#### Work instructions:
Work out how many lines in the entries below include the word "Airbnb", and give only that figure.

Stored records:
◆ ◆ ◆ ◆ ◆

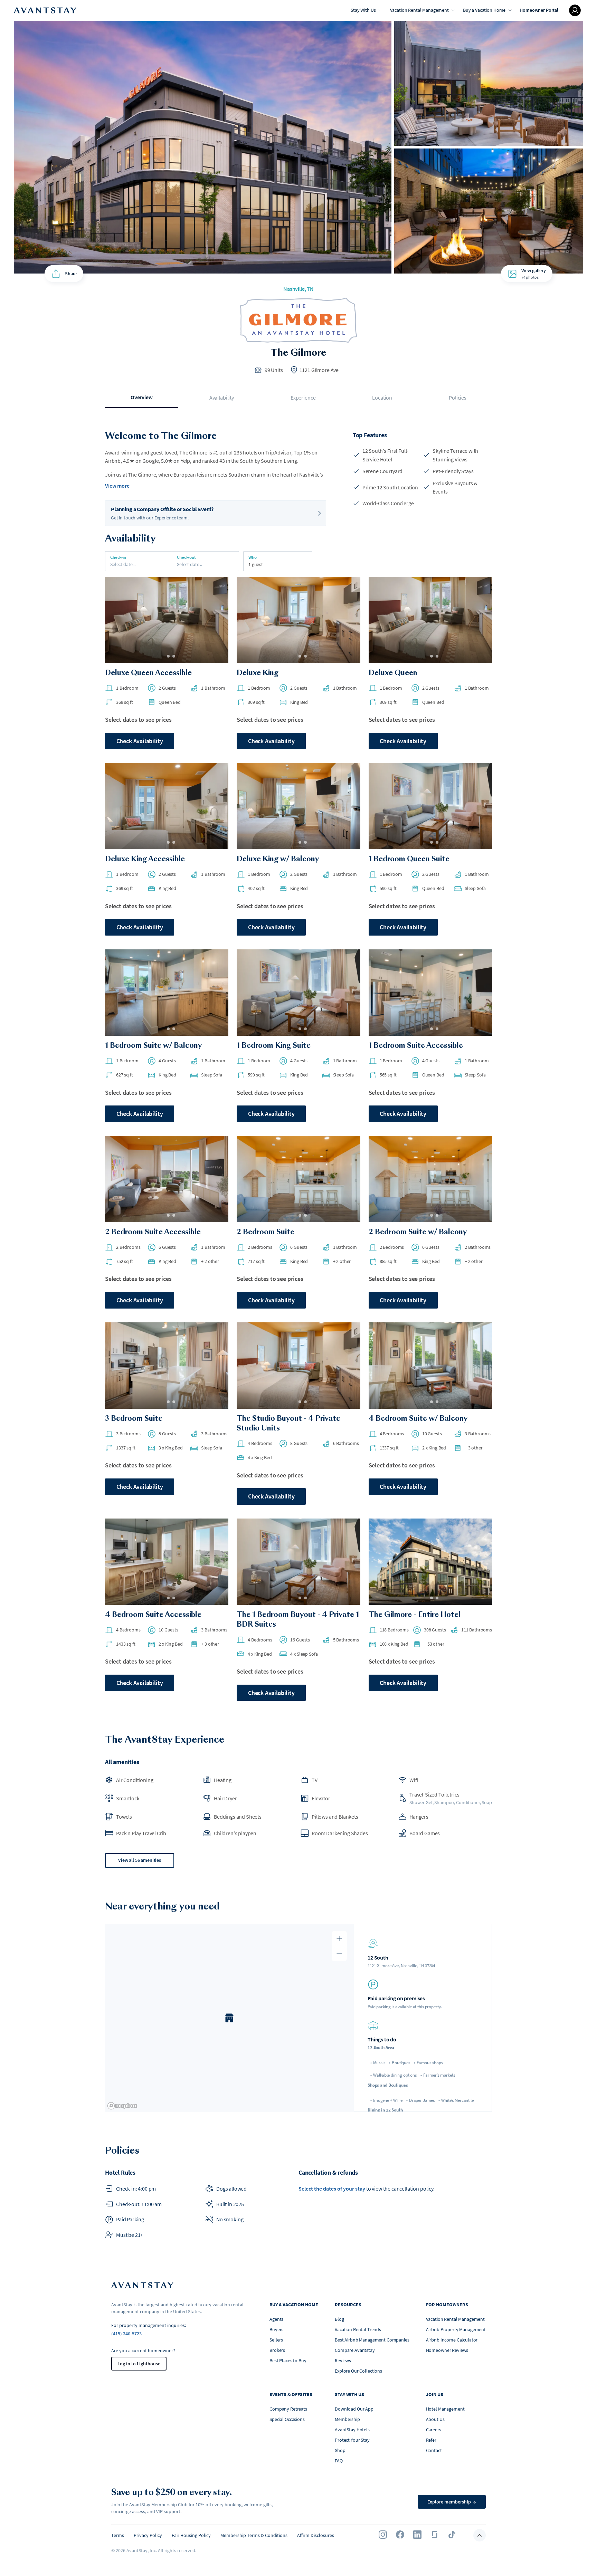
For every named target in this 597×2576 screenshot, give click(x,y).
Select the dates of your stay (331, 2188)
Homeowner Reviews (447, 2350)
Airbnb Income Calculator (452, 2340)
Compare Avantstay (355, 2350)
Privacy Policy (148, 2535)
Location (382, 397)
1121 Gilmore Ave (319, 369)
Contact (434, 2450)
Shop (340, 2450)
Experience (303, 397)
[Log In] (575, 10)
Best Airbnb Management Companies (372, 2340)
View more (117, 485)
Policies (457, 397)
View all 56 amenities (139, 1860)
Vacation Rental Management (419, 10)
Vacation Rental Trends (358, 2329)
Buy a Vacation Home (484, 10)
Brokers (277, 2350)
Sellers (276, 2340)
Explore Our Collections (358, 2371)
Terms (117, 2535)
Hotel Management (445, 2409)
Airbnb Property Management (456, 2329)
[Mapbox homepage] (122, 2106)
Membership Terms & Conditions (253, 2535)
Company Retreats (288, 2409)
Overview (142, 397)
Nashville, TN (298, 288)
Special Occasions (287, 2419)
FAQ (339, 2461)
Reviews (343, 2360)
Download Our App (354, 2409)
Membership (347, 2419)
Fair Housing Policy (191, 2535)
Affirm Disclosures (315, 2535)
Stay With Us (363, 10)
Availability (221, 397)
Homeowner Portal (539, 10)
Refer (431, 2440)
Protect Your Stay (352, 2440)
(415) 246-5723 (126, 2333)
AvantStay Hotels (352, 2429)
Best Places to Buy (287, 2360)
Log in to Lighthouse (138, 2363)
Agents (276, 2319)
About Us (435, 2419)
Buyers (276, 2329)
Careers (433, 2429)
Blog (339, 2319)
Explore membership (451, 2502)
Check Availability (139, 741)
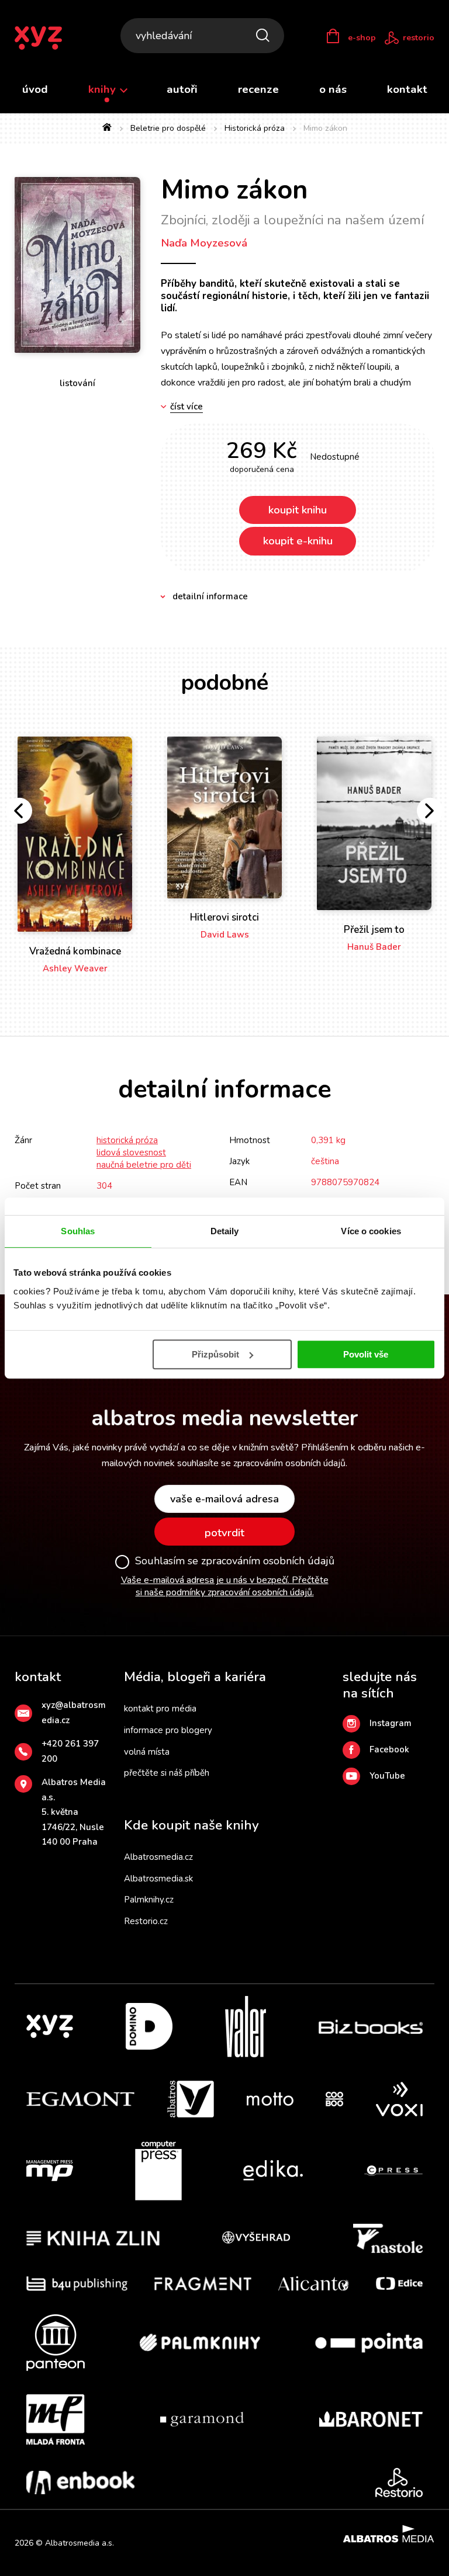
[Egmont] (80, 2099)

◆ ◆ ◆ ◆ ◆

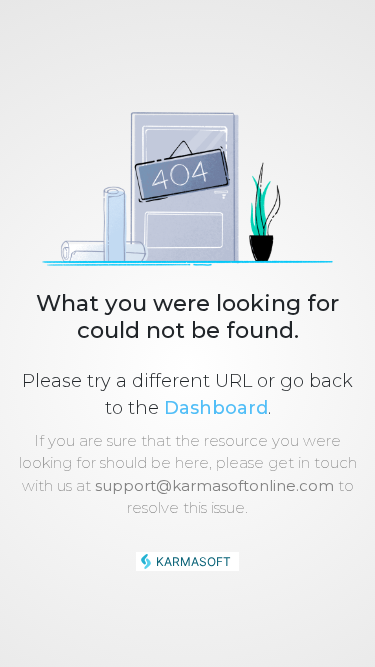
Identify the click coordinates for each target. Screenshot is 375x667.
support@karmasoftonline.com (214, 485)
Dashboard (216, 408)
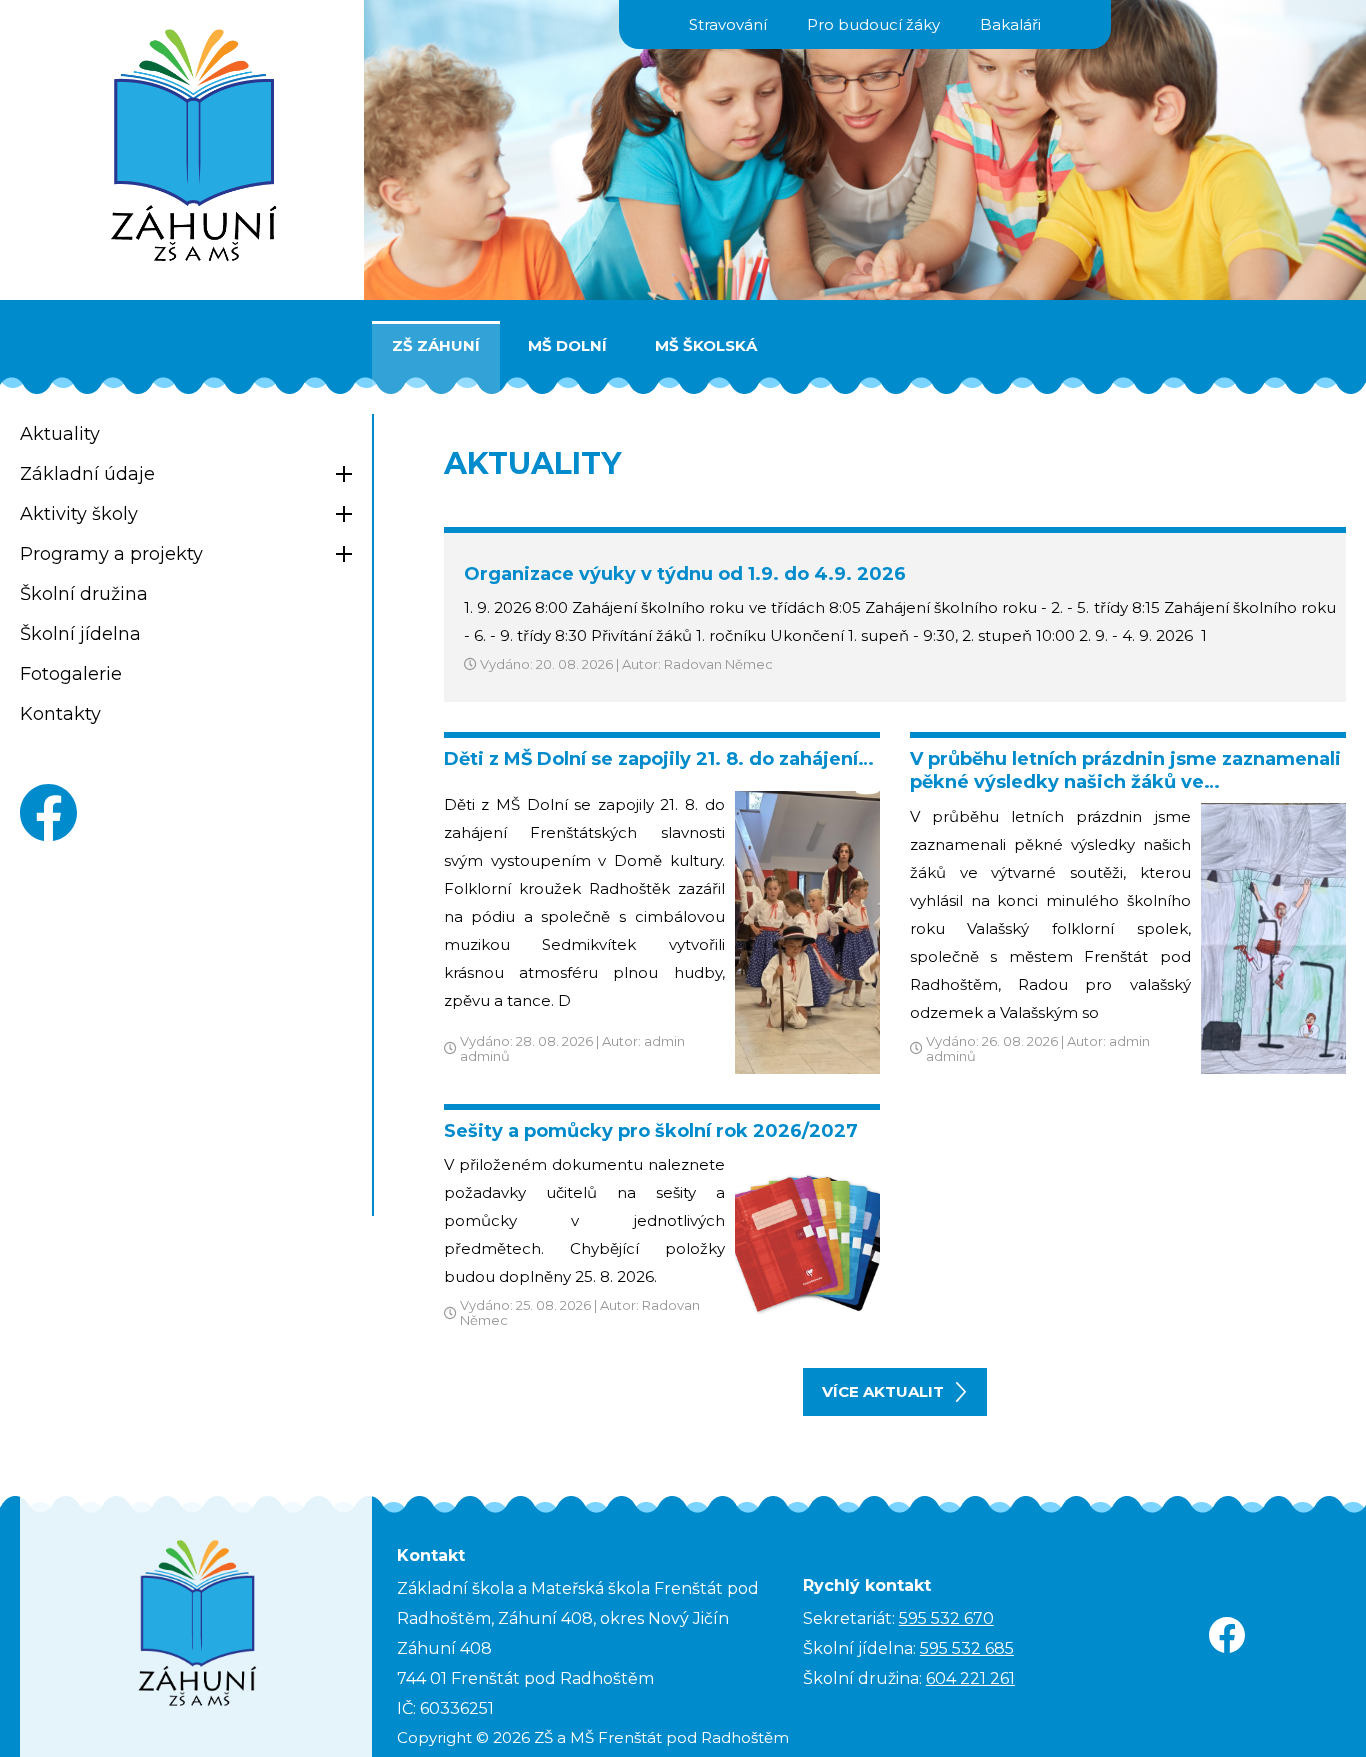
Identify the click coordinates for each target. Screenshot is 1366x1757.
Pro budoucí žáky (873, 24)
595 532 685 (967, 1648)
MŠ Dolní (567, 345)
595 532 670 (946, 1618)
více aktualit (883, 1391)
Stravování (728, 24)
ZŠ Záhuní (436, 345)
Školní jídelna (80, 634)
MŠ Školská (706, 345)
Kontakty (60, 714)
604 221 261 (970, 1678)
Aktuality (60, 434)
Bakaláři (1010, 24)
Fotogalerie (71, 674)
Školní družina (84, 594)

◆ ◆ ◆ ◆ ◆

#### Solution:
3